While he went to find his …Isabelle wondered what the term was: his master? his employer? his what? …she took in the room. The building was a town house and it likely had been in Lynley’s family for quite some time, as no one had got inside to destroy the features that had gone into its making in the nineteenth century. Thus it still possessed its plaster ceiling decorations along with its mouldings above, below, and around. Isabelle reckoned there were endless architectural terms for it all, but she didn’t know any of them although she was perfectly capable of admiring them.
She didn’t sit but rather walked to the window overlooking the street. A table sat beneath its sill and this held several framed photographs, among them a wedding picture of Lynley and his wife. Isabelle picked this up and studied it.

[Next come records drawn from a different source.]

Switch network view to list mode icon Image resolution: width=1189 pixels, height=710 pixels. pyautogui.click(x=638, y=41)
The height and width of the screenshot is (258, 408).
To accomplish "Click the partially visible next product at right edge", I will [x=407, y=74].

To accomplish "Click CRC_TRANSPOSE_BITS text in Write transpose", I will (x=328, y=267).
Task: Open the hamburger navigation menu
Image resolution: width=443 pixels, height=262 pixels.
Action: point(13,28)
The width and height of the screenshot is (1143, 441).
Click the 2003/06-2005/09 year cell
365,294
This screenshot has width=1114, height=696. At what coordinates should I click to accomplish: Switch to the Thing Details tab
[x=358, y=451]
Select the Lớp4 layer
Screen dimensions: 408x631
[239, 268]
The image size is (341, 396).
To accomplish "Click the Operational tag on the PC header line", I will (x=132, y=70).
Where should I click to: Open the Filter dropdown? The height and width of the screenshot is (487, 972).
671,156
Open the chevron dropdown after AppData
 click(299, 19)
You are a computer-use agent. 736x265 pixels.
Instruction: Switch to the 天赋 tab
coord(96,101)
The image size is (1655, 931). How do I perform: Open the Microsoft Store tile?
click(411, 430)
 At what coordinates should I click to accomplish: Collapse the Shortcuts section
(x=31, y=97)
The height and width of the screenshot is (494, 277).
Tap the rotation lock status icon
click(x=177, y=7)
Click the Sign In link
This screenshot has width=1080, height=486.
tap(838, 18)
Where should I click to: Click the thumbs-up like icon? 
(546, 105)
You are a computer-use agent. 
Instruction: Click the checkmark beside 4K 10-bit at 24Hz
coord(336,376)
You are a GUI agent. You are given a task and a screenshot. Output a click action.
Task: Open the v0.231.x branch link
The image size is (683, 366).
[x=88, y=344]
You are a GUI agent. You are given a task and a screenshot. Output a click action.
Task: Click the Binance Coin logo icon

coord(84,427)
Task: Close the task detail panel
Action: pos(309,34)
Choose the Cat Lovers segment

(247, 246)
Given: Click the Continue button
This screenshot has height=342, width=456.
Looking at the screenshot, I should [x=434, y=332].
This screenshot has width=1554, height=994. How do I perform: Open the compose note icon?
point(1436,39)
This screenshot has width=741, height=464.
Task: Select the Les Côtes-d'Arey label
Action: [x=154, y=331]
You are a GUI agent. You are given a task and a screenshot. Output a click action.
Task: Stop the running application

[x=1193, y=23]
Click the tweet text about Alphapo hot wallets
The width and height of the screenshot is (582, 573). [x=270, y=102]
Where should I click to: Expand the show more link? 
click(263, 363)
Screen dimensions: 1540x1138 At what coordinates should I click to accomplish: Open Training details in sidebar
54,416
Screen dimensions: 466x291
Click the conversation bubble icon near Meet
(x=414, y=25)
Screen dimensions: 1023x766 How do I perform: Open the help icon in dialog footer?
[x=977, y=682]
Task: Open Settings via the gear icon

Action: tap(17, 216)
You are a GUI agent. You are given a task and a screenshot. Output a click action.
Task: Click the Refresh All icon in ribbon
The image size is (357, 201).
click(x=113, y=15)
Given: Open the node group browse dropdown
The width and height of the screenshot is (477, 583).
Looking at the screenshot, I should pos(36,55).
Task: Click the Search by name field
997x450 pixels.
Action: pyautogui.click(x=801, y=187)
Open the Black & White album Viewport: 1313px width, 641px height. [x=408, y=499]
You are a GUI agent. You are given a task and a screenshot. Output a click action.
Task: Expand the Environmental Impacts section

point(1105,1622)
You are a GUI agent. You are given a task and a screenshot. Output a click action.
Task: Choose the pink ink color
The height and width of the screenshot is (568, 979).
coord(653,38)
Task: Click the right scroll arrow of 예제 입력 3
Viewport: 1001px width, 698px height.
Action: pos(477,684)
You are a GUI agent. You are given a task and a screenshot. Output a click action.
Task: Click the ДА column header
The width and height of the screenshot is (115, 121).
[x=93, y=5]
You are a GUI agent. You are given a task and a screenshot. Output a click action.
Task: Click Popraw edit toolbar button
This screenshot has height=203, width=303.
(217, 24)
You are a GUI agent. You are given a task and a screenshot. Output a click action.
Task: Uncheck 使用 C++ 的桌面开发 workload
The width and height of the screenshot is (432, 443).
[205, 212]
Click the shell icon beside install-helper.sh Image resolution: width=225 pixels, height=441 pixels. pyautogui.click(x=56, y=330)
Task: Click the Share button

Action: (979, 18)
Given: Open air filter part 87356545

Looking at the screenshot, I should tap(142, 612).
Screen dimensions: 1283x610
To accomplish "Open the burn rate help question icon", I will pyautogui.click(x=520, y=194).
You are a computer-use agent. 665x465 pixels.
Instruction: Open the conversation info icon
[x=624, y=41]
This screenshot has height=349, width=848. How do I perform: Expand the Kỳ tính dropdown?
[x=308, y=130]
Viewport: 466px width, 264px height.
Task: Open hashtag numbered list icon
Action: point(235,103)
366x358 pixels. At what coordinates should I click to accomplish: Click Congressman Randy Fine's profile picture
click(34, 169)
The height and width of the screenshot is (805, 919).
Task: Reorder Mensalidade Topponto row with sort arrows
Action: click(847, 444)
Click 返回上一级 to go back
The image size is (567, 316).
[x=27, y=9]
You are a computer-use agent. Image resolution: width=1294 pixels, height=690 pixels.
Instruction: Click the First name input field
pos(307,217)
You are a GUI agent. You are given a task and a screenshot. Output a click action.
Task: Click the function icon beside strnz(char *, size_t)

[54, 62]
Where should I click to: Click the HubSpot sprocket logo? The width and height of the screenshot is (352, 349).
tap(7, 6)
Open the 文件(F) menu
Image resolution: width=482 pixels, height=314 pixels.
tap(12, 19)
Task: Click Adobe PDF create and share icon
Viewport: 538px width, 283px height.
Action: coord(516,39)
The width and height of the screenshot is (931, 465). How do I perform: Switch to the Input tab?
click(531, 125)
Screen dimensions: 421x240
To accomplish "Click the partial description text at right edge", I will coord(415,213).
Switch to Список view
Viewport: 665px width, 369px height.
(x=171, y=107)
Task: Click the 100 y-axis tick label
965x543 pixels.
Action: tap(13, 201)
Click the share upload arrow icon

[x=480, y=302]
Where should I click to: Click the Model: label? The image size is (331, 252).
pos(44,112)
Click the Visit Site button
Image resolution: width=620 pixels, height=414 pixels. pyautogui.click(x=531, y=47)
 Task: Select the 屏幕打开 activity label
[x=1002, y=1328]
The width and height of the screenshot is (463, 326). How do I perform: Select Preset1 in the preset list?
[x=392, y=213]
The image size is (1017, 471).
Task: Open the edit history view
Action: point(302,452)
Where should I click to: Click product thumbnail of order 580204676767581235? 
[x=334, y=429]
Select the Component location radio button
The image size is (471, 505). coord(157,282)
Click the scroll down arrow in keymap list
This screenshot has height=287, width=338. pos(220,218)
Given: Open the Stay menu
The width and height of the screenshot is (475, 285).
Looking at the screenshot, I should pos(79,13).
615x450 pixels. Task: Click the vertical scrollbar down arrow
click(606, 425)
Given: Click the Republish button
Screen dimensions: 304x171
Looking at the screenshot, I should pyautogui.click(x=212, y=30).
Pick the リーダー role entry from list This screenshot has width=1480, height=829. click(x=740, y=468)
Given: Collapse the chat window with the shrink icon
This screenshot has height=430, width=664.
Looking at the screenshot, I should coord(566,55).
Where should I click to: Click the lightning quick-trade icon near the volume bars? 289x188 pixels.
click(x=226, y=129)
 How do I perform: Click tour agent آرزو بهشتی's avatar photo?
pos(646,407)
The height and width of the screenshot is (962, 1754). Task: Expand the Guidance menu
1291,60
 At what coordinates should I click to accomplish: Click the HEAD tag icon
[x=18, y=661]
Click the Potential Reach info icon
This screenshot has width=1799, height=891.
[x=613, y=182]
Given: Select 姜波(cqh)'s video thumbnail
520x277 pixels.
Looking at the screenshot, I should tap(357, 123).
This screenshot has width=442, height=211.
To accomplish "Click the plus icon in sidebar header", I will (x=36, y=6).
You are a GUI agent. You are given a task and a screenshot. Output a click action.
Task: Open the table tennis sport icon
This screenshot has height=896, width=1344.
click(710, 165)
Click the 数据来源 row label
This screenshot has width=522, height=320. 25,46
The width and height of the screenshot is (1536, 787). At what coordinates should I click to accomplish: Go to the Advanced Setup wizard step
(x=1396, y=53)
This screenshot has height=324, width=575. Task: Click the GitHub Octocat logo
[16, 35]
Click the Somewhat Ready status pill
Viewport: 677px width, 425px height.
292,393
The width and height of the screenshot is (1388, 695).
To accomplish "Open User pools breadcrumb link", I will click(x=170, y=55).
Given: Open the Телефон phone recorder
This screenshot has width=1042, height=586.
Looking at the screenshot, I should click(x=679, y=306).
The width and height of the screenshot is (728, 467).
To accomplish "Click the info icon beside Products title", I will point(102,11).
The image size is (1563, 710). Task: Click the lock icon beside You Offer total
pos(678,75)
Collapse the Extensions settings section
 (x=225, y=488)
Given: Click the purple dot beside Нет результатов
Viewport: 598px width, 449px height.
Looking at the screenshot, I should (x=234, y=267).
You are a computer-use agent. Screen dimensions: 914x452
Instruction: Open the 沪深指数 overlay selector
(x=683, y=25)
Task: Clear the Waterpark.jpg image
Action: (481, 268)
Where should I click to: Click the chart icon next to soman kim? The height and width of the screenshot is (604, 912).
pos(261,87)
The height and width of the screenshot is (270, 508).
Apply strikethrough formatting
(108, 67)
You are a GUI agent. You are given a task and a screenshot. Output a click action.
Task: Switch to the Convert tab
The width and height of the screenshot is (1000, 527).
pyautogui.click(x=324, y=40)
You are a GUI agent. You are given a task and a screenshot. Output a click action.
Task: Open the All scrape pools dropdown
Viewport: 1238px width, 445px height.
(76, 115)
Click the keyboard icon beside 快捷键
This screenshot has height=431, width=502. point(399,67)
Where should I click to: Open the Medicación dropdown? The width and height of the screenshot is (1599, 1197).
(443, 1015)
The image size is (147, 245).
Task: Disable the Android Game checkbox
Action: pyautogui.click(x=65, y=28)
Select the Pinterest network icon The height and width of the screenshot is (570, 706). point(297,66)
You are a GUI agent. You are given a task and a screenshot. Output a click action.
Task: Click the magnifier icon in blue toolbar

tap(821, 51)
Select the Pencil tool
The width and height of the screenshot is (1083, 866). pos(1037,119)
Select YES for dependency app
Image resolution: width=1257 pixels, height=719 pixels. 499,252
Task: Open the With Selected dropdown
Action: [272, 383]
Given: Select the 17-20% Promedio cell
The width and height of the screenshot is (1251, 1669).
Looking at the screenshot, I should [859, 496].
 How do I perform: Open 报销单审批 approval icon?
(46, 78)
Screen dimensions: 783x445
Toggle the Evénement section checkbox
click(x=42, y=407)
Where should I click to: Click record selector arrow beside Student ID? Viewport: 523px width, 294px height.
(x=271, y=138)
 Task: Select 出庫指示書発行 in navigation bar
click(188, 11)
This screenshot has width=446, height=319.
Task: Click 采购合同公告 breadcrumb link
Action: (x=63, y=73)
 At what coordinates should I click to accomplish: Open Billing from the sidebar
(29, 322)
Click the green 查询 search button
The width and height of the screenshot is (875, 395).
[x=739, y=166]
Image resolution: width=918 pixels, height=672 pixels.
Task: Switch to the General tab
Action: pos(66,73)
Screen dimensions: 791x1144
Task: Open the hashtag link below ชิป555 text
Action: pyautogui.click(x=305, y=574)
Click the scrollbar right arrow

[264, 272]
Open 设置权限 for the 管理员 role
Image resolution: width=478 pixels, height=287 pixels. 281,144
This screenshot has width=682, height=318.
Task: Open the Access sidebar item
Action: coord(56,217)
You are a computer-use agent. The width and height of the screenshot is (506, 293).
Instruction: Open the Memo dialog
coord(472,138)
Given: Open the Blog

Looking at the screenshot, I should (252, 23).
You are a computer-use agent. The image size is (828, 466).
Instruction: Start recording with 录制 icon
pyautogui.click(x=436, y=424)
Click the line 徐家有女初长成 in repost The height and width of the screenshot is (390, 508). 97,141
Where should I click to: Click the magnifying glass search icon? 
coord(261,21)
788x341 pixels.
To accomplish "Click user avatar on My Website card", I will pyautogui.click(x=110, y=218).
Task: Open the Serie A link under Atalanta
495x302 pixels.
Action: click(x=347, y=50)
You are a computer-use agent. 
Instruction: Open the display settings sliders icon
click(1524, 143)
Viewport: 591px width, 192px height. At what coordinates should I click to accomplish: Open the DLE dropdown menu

It was casual and spontaneous, the bride and groom laughing and glowing amid a crowd of well-wishers.
She’d been very attractive, Isabelle saw. Not beautiful, porcelain, classic, doll-like, or whatever else one wished to call a woman on her wedding day. She was no English rose either. She’d been dark haired and dark eyed, with an oval face and an appealing smile. She’d been fashionably slender as well. But were
n’t they always? Isabelle thought.
“Superintendent Ardery?”
She turned, the picture still in her hands. She’d expected grey-faced grief—perhaps a smoking jacket, a pipe in hand, and slippers on his feet or something equally and ludicrously Edwardian—but Thomas Lynley was quite tanned, his hair was lightened to blond by exposure to the sun, and he wore blue jeans and a polo shirt with three buttons and a collar.
She’d forgotten his eyes were brown. They were watching her without speculation. He’d sounded surprised when he’d said her name, but whatever else he might be feeling, he didn’t reveal it.
She said, “Acting superintendent only. I’ve not been given the position permanently. I’m auditioning for it, for want of a better word. Much like you did.”
“Ah.” He entered the room. He was one of those men who always managed to move with an air of assurance, looking as if they’d fit in anywhere. She reckoned it had to do with his breeding. “There would be something of a difference,” he said as he joined her at the table. “I wasn’t auditioning, just helping out. I didn’t much want the position.”
“I’ve heard that, but I’ve found it difficult to believe.”
“Why? Climbing the greasy pole never interested me.”
“Climbing the greasy pole interests everyone, Inspector.”
“Not if they don’t want the responsibility, and certainly not if they’ve a marked preference for woodwork.”